**** Input

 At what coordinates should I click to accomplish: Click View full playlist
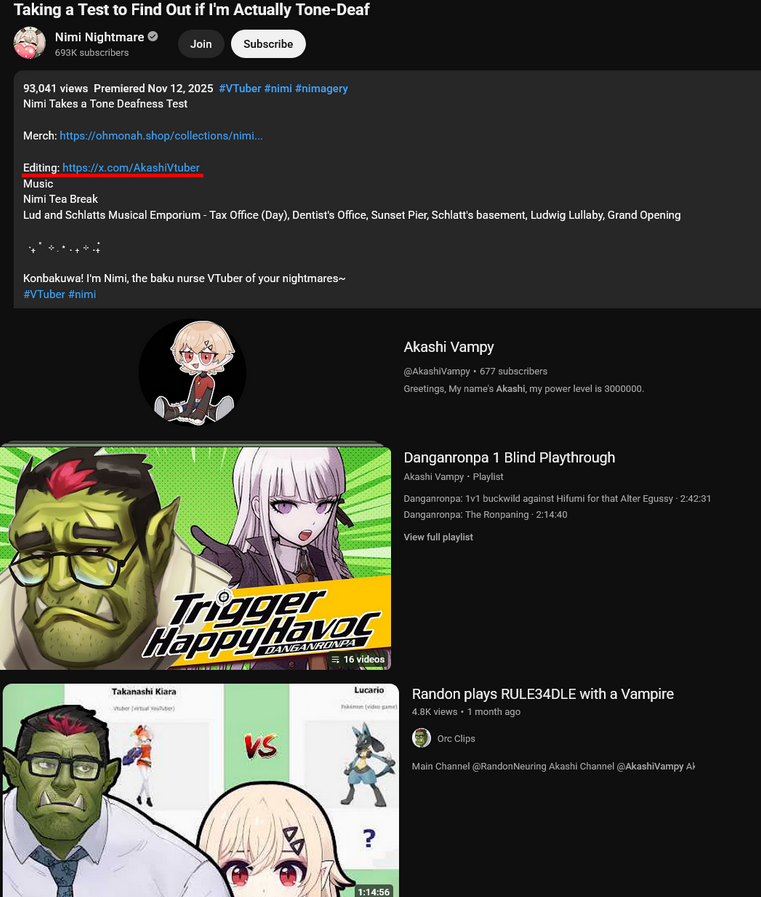pos(438,537)
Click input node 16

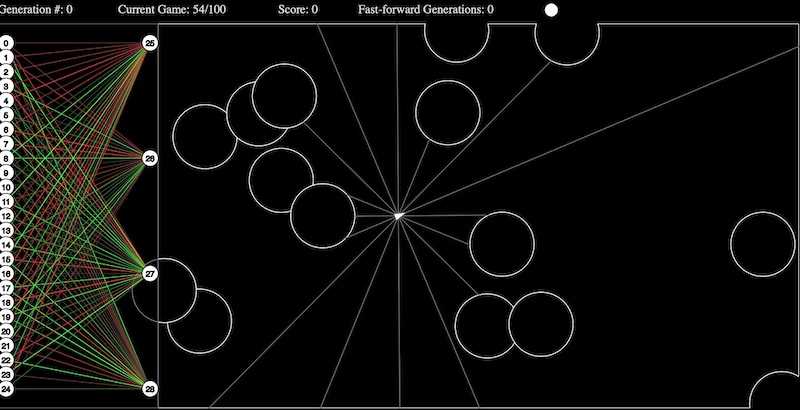[6, 274]
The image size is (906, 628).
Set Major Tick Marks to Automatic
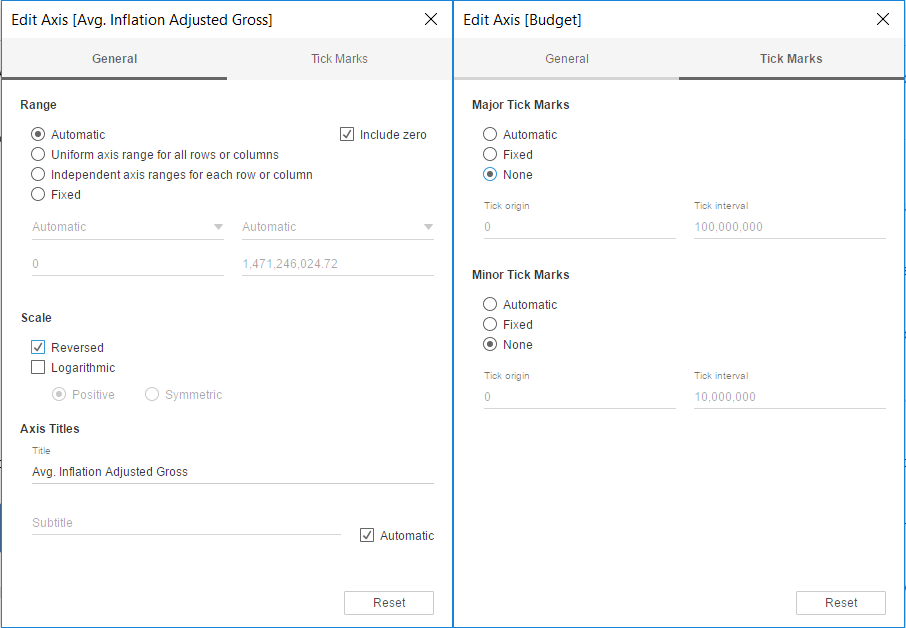[490, 135]
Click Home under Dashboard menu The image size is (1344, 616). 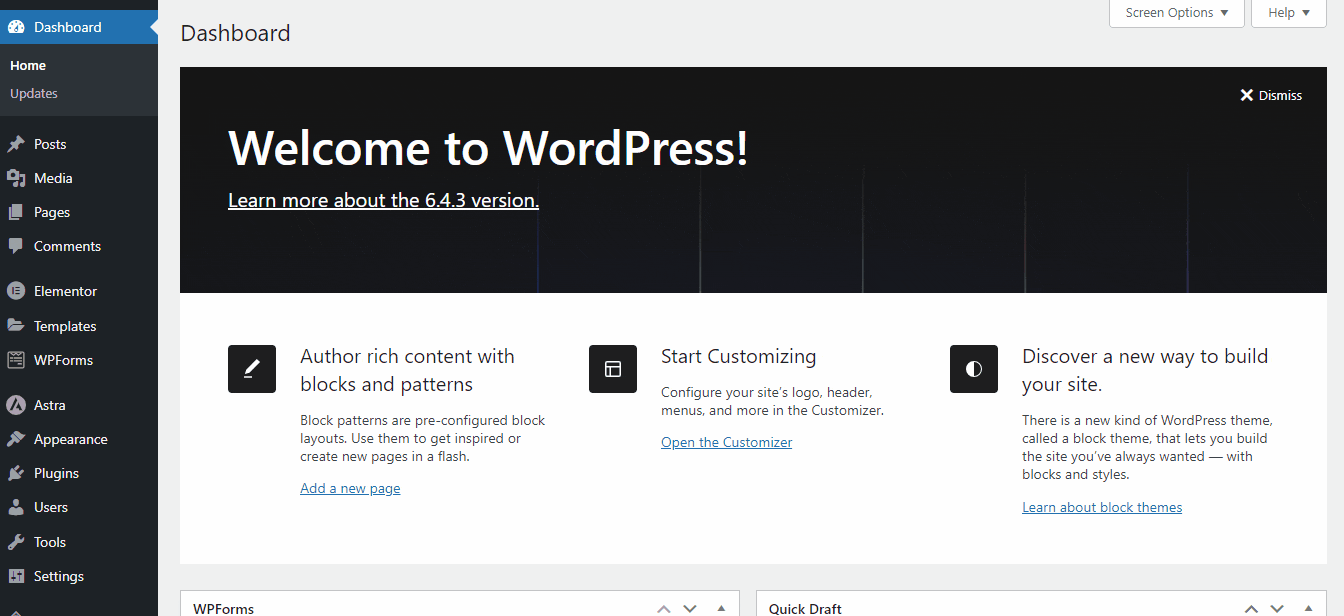pos(27,65)
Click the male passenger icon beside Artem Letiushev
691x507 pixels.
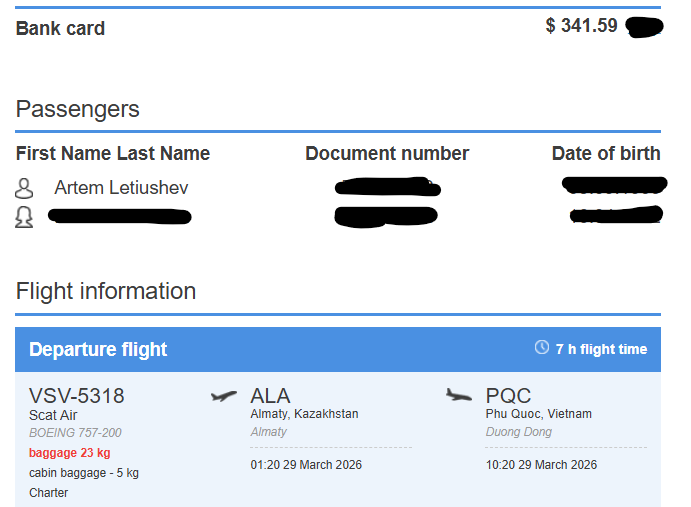[24, 188]

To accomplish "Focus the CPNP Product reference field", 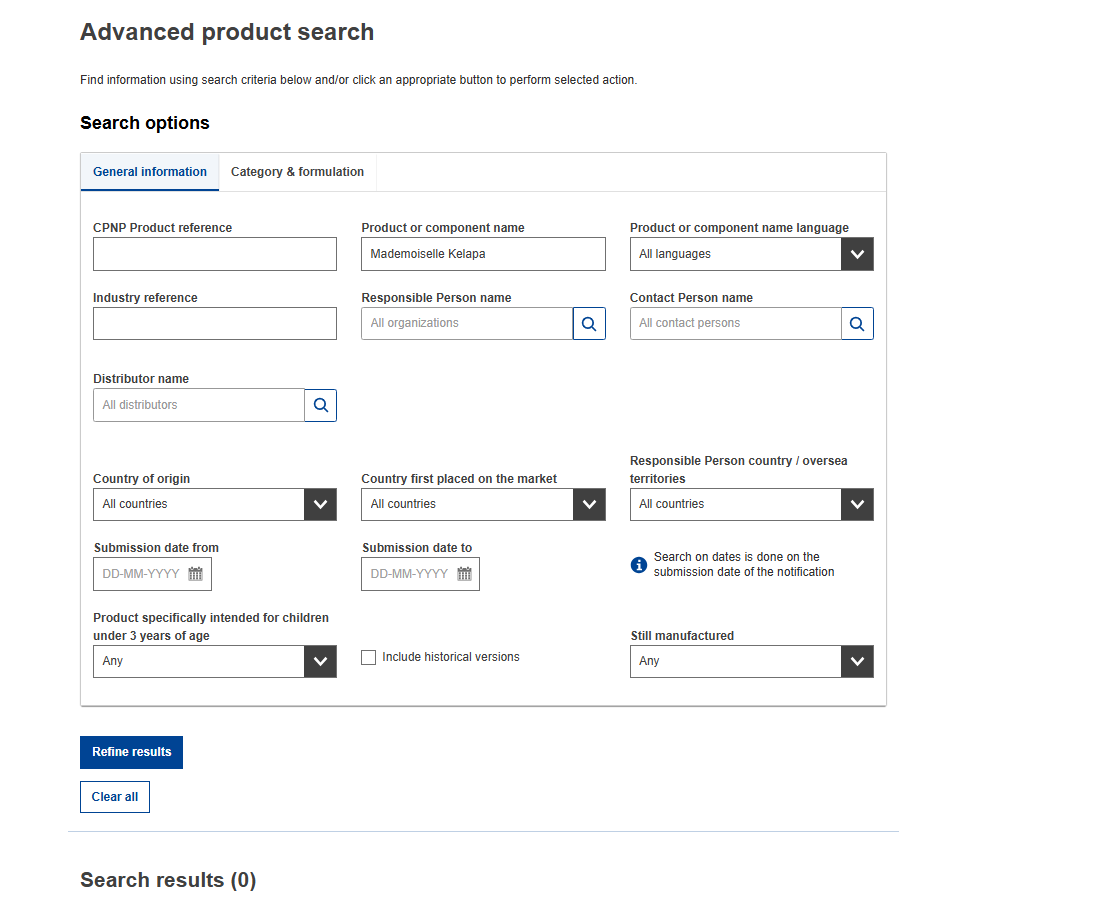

********

Work order | Everything from the line with "Click the male" through the last line of the listing above is to be copied exactly, both ends included, except the pictures.

Solution to this exercise |
Click the male passenger icon beside Artem Letiushev
691x507 pixels.
[24, 188]

To accomplish "Focus the CPNP Product reference field", 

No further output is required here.